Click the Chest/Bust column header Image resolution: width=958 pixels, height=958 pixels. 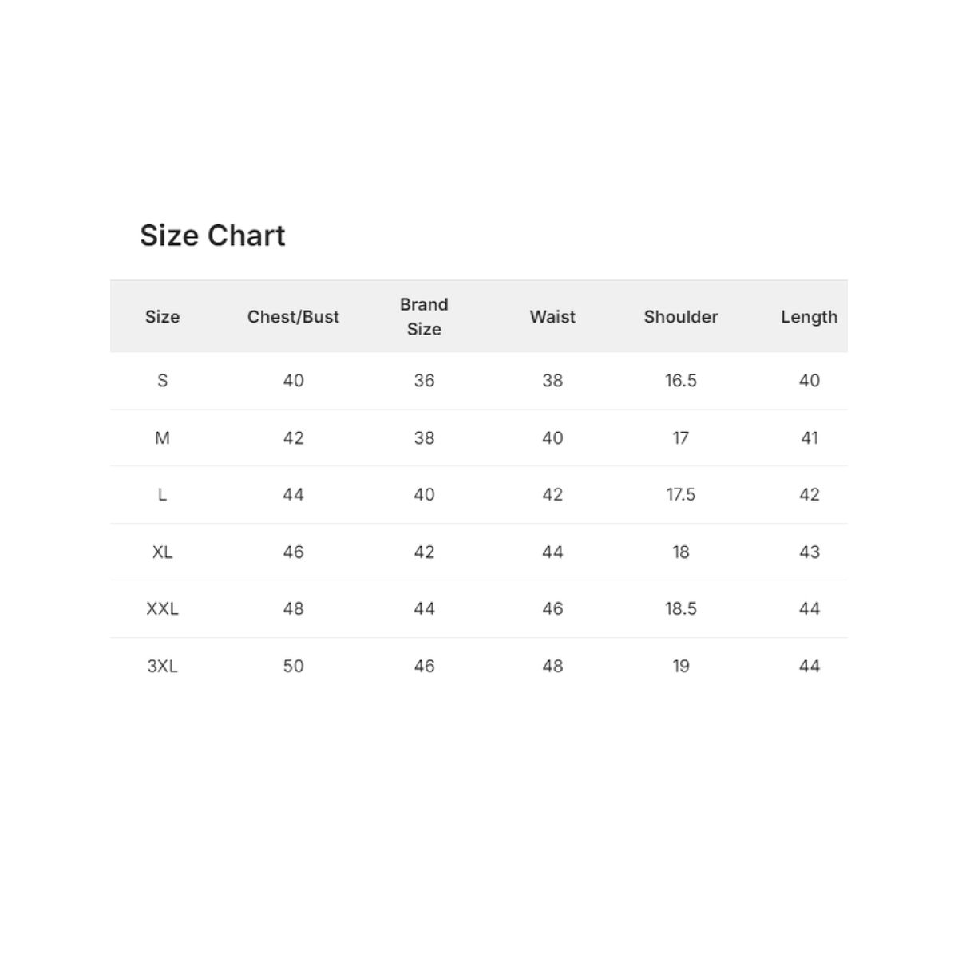pyautogui.click(x=293, y=317)
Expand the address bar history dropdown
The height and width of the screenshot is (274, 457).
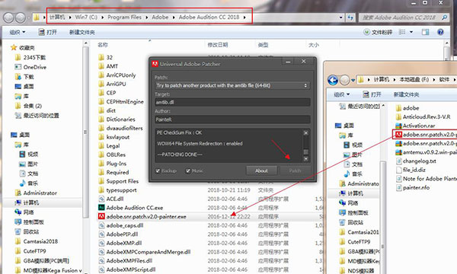click(x=340, y=18)
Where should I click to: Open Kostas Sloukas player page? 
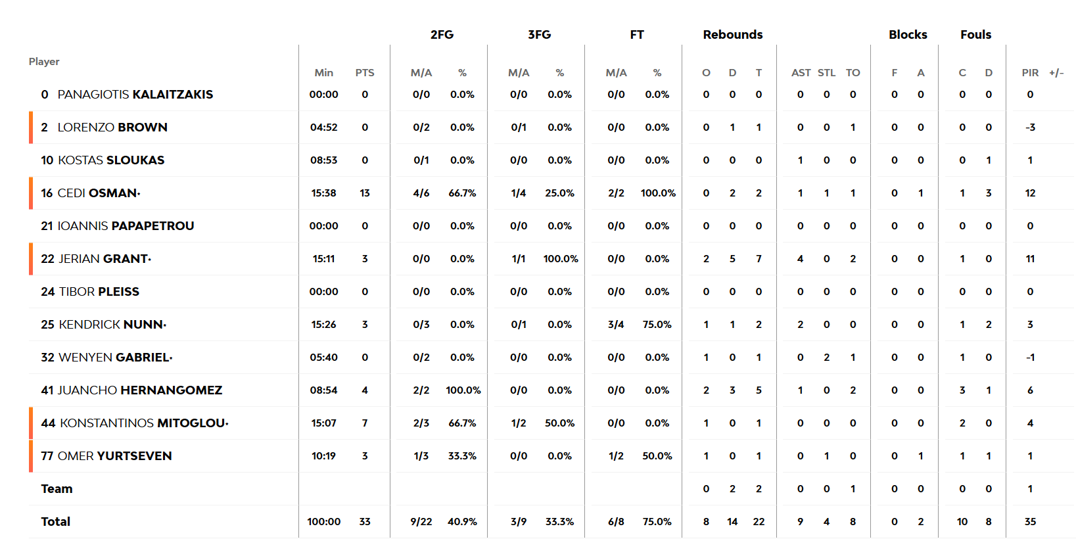click(x=110, y=160)
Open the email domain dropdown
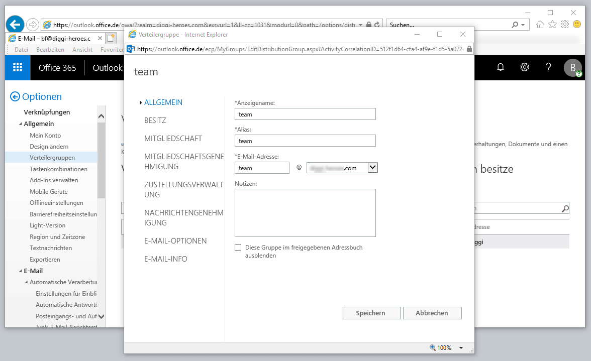591x361 pixels. [372, 168]
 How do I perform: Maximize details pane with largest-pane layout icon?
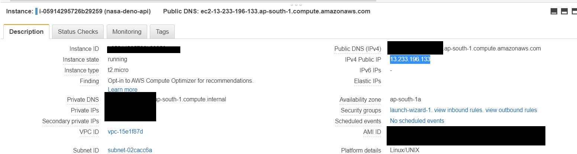[574, 12]
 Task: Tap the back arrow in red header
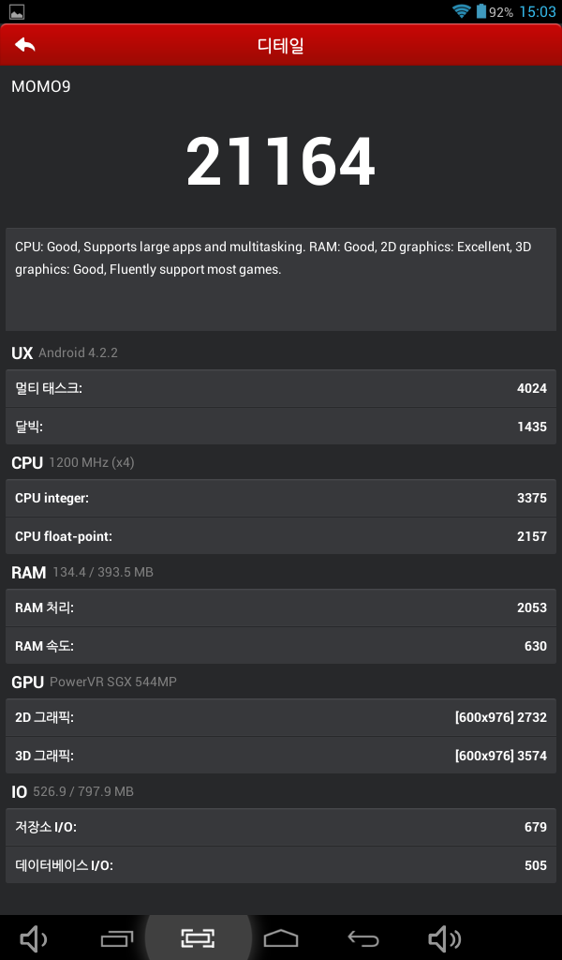(x=25, y=45)
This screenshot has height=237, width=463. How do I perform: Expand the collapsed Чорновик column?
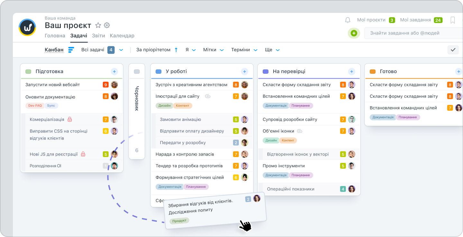(137, 98)
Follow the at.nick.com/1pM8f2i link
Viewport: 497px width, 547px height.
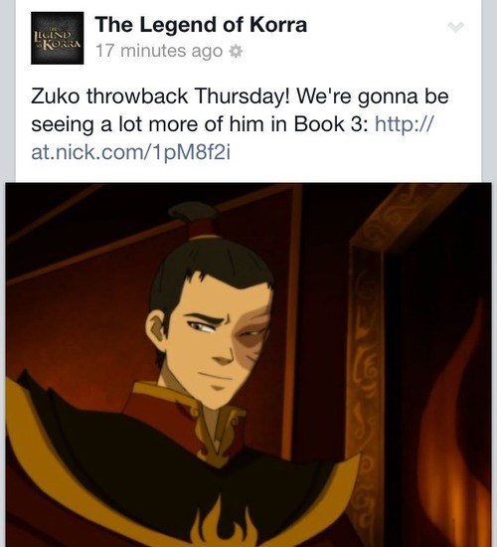(131, 152)
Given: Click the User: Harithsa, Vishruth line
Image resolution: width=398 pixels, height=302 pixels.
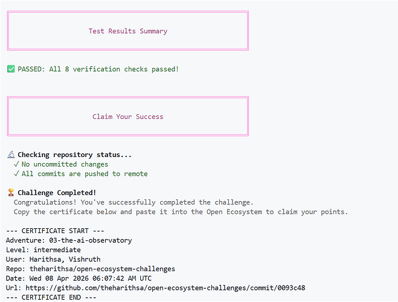Looking at the screenshot, I should [53, 259].
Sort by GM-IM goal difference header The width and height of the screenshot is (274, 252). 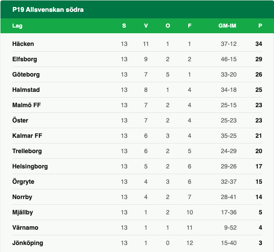(x=227, y=26)
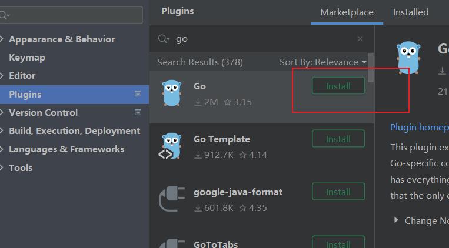Expand Appearance & Behavior settings
449x248 pixels.
3,39
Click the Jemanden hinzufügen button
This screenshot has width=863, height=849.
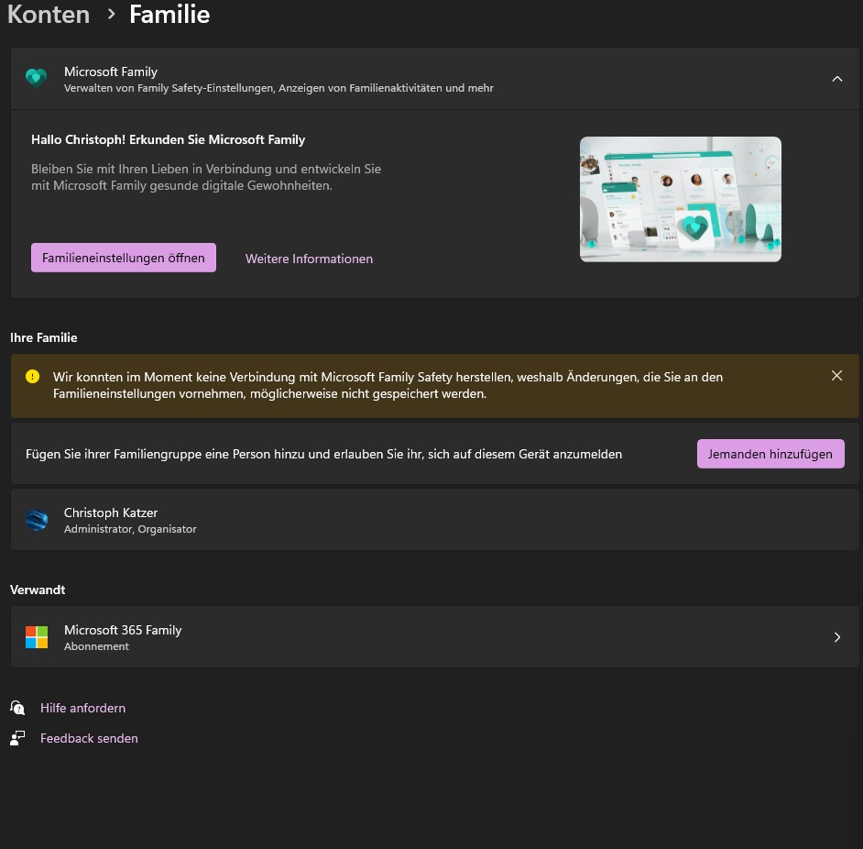tap(770, 453)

§ **Exercise requirements**
Print the lines from the one that contains "Click the Jemanden hinzufügen button" through the last line of the data, exactly and in full, and no other lines. Pictures are not part of the copy.

§ **Written answer**
Click the Jemanden hinzufügen button
This screenshot has width=863, height=849.
tap(770, 453)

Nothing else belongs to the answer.